Redfin CEO Glenn Kelman agrees that zoning is the primary driver of the city’s affordable housing crisis. Single-family homes take up 69 percent of Seattle’s residential land plots, a bigger percentage than other rapidly growing cities.
“The amount of housing the city can build with a head tax, or any tax, is nominal,” he said in a blog post. “The change that can make a major difference is to neighborhood zoning, which will lead to more home-building.”
Lee disagrees. She said that zoning changes cannot ensure that an adequate supply of low-income housing will come on the market.
“We’ve changed the zoning code to allow more housing and it’s been market-rate housing that gets developed,” she said.
Kelman also noted that “simply opposing every tax won’t work.”
He criticized his tech industry peers for opposing efforts to instate an income tax in Washington and Seattle to address regressivity in the tax code.
“Redfin’s execs feel that now that the business community has blocked a reasonable statewide tax, we can’t be surprised the city is proposing unreasonable taxes instead,” he said.
The “regional approach” Strickland mentioned has also been a key talking point for the business community during the head tax debate. In a statement following its repeal, Starbucks VP John Kelly said “the best path forward is to implement the reforms recommended two years ago by the city’s own homelessness expert.”
That expert is Barbara Poppe and she authored a report urging the region to prioritize the reduction of unsheltered homelessness and create a stronger pipeline from shelters to homeless services. But Poppe stressed that “the equally important work to address the “upstream” issues of affordable housing, jobs that pay a living wage, lack of quality public education, gaps in the social infrastructure, and ongoing structural racism are beyond the scope of this analysis.”
An audit released last month revealed problems with the regional response to homelessness, including a lack of centralized authority and coordination between service providers. Seattle Mayor Jenny Durkan and King County Executive Dow Constantine planned to bring stakeholders throughout the region together to tackle homelessness with the One Table initiative but it has stalled.
Lee says the bottom line is still funding. Without an adequate supply affordable housing to move people out of the shelters, Lee says, even an efficient and well-coordinated regional emergency response system won’t do the trick.

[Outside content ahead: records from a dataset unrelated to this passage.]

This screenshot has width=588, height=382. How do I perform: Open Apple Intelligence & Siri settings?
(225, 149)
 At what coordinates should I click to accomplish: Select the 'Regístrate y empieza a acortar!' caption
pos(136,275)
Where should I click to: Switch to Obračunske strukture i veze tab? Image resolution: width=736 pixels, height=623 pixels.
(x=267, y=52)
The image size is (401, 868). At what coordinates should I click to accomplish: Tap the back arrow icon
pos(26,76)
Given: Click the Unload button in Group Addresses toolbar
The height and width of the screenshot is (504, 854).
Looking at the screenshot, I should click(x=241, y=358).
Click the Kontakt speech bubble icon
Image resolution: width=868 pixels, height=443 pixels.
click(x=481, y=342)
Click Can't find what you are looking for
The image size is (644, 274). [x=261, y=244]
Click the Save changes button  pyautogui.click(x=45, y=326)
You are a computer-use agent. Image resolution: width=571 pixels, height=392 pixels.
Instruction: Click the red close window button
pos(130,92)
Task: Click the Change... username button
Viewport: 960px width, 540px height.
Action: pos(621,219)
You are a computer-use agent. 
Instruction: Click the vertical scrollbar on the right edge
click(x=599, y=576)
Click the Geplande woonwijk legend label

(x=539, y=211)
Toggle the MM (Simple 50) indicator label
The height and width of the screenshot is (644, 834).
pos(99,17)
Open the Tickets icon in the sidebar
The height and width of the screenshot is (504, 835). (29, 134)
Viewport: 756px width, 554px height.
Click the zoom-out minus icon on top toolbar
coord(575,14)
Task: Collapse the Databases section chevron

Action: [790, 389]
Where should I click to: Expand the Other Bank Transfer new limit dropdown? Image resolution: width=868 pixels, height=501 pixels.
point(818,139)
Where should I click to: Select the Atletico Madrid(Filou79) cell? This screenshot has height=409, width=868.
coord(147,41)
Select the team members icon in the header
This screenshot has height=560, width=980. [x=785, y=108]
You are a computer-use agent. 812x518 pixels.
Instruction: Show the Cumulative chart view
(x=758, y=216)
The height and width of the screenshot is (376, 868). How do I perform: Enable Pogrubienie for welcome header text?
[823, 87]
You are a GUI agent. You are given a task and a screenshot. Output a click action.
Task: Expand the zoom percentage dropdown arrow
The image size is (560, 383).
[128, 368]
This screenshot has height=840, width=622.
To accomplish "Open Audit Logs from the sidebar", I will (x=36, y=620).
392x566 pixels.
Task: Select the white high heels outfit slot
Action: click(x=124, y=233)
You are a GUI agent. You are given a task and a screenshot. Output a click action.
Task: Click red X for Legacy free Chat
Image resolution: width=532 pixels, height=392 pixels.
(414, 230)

How business can move the needle
In Lee’s opinion, the most effective way for the business community to make a dent in homelessness is through affordable housing funding mechanisms. With the head tax dead, she suggested other mechanisms for channeling wealth from the tech industry into low-income housing, like New York City’s “mansion tax.” She also stressed the importance of the work Seattle companies are already doing, like funding tiny house builds and emergency shelters.
Amazon and others in the tech community could adopt policies, like matching for employee donations, to funnel more resources to non-profits tackling the issue. But those efforts address a narrow slice of a much broader problem.
One idea floated by GeekWire during the head tax debate is for a company like Amazon, the emblem of Seattle’s growing pains, to take on homelessness as a flagship issue. The tech giant could establish a $1 billion philanthropic arm and use its innovative horsepower to tackle homelessness. Amazon prowess in solving thorny problems has propelled it to a market cap of more than $700 billion. It would actually serve as a natural progression from the work Amazon is already doing with Mary’s Place and FareStart, a job training program. Amazon is already using its problem-solving skills on another difficult undertaking, healthcare.
It’s possible that Amazon is already considering a more dedicated effort to reduce homelesness in its hometown. On Wednesday, the day after the head tax repeal, Amazon CEO Jeff Bezos tweeted that he has decided to back two philanthropic initiatives that he will announce sometime this summer.
But it is just as possible that there is too much bad blood in the wake of the head tax battle, one of the most polarizing debates in Seattle history. Whether the city government and business community can mend burned bridges remains to be seen.